Cette loi, extrêmement dense, transpose ou habilite à transposer 18 directives et met en conformité le droit national avec pas moins de 14 règlements de l’Union européenne dans diverses matières (concurrence,  consommation, finance, propriété intellectuelle, etc.). Elle poursuit l’objectif de renforcer le marché intérieur.

Elle est en vigueur depuis le 5 décembre 2020, étant précisé que certaines de ses dispositions sont en attente d’ordonnances de transposition pour prendre effet.

A l’analyse, plusieurs dispositions de la loi DDADUE intéressent l’Outre-mer et viennent modifier le Code de commerce, en matière de droit de la concurrence :

Sur les accords exclusifs d’importation (article L.420-2-1 du Code de commerce)

L’article L.420-2-1 du Code de commerce concerne la prohibition dans les collectivités d’outre-mer de Saint-Barthélemy, de Saint-Martin, de Saint-Pierre-et-Miquelon et de Wallis-et-Futuna, des accords ou pratiques concertées ayant pour objet ou pour effet d’accorder des droits exclusifs d’importation à une entreprise ou à un groupe d’entreprises.

Il convient de rappeler que l’interdiction des accords exclusifs d’importation, a été introduite en 2012 avec la loi Lurel, l’objectif était d’augmenter la concurrence intra et intermarque entre grossistes-importateurs au sein d’un même DROM.

Un nouvel alinéa est introduit par l’article 37 III. 1° de la loi DDADUE, il vise à interdire d’appliquer à une entreprise, en absence de lien en capital avec elle, des conditions discriminatoires à des produits ou services pour lesquels il existe une situation d’exclusivité d’importation de fait.

Qui est concerné ? L’entreprise exerçant une activité de grossiste importateur ou de de commerce de détail ou un groupe d’entreprises dont au moins une des entités exerce une de ces activités.

Pourquoi ? Cette interdiction répond à la recommandation n°11 formulée par l’Autorité de la concurrence dans son avis 19-A-12 du 4 juillet 2019 : “l’Autorité recommande d’introduire dans le code de commerce une nouvelle disposition qui permettrait de sanctionner, dans les DROM, le fait pour un acteur intégré disposant d’une exclusivité de fait de discriminer ses clients tiers par rapport à ses conditions de ventes intragroupes”.

Sur les injonctions structurelles (article L.752-27 du Code de commerce)

L’article 37 III, 11° de la loi DDADUE allège le dispositif permettant à l’Autorité de la concurrence de prononcer des injonctions structurelles, dans certaines collectivités d’Outre-mer.

Pour mémoire, ce dispositif introduit par la loi Lurel permet à l’Autorité (par décision motivée prise après réception des observations et à l’issue d’une séance devant le collège) d’enjoindre de modifier, de compléter ou de résilier tous accords et tous actes par lesquels s’est constituée la puissance économique qui permet les prix ou les marges élevés constatés.
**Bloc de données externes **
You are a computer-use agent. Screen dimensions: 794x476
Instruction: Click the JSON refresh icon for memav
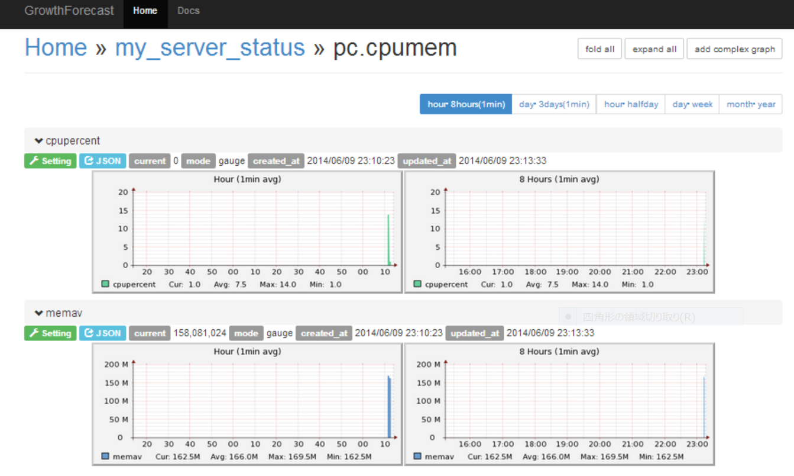click(x=102, y=333)
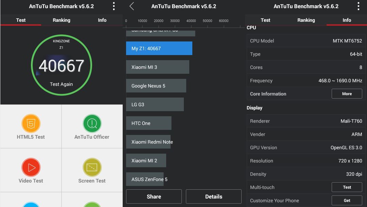The width and height of the screenshot is (367, 207).
Task: Open the HTML5 Test icon
Action: pyautogui.click(x=31, y=123)
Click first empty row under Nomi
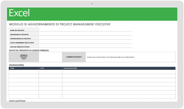Viewport: 184px width, 109px height. coord(24,72)
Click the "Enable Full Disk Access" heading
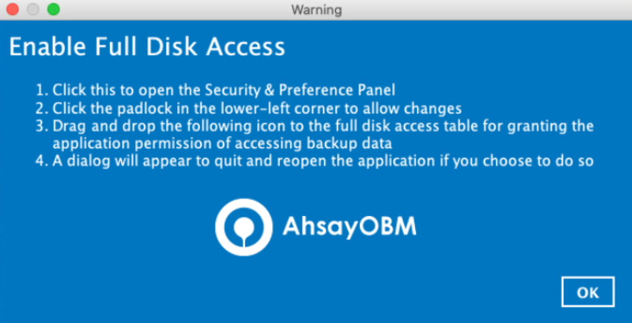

Elle peut également lui enjoindre de procéder à la cession d’actifs, y compris de terrains, bâtis ou non, si cette cession constitue le seul moyen permettant de garantir une concurrence effective.

Ainsi, en cas d’existence d’une position dominante, détenue par une entreprise ou un groupe d’entreprises exerçant une activité de commerce de gros ou de détail, l’Autorité de la concurrence peut adresser un rapport motivé à l’entreprise ou au groupe d’entreprises en cause si elle constate que cette position dominante soulève des préoccupations de concurrence du fait de prix ou de marges élevés pratiqués par l’entreprise ou le groupe d’entreprises en comparaison des moyennes habituellement constatées dans le secteur concerné.

Quels changements ? Désormais, l’Autorité peut se fonder sur de simples “préoccupations de concurrence” et non plus d’une atteinte effective à la concurrence pour engager cette procédure. Le champ d’application est élargi car à présent les entreprises exerçant une activité de commerce de gros sont également concernées.

Pourquoi ? Cet allègement répond à la recommandation n°6 formulée par l’Autorité de la concurrence dans son avis 19-A-12 du 4 juillet 2019.